La crisi climatica richiede azione collettiva immediata, utile contesto per un collega che segue le politiche ambientali.

Il mondo è un disastro, ma si può guarire Flusso della storia e fatti chiave
Michael Oppenheimer, professore di geoscienze alla Princeton University e storico attivista climatico, richiama l'attenzione sulla necessità di un'azione collettiva globale per affrontare la crisi climatica. Durante il Festival Green&Blue 2026, ha citato il Protocollo di Montreal del 1987 come esempio di successo: un accordo internazionale che ha fermato l'uso dei CFC, permettendo la lenta guarigione dello strato di ozono. Questo caso dimostra che la scienza e la politica possono collaborare efficacemente quando unite da un senso di urgenza comune.
Oppenheimer sottolinea che, nonostante la frammentazione geopolitica e i conflitti globali, la cooperazione è ancora possibile. Un altro esempio è la non proliferazione nucleare: per 75 anni l'umanità è riuscita a evitare un conflitto atomico globale grazie a deterrenza e dialogo. Oggi, però, la sfida più urgente è il rifiuto strutturale dei combustibili fossili. Secondo lo scienziato, non serve magia, ma un approccio pragmatico: smontare gli ostacoli pezzo dopo pezzo.
L'azione deve muoversi su due fronti. Il primo è la mitigazione: ridurre drasticamente le emissioni di gas serra, sfruttando il cambiamento energetico già in corso. Il secondo è l'adattamento: prepararsi agli impatti climatici inevitabili, come innalzamento del livello del mare ed eventi estremi, attraverso infrastrutture resilienti e una gestione del territorio più intelligente.
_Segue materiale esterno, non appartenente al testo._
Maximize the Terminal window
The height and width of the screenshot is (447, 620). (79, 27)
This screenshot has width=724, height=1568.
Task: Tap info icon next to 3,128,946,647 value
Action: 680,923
Anche se le emissioni si azzerassero oggi, gli effetti del clima mutato durerebbero decenni.
Fatti
- Michael Oppenheimer è professore di geoscienze e affari internazionali alla Princeton University.
- Il Protocollo di Montreal (1987) ha bandito i CFC, contribuendo alla guarigione dello strato di ozono.
- Oppenheimer sottolinea la necessità di azione collettiva su due fronti: mitigazione delle emissioni e adattamento agli effetti climatici già in corso.
- Lo scienziato ha lavorato per anni all'Environmental Defense Fund e ha contribuito alle politiche contro le piogge acide negli Stati Uniti.
- Il Bulletin of the Atomic Scientists ha posizionato le lancette del Doomsday Clock a 85 secondi dalla mezzanotte nel 2026, il valore più vicino mai registrato.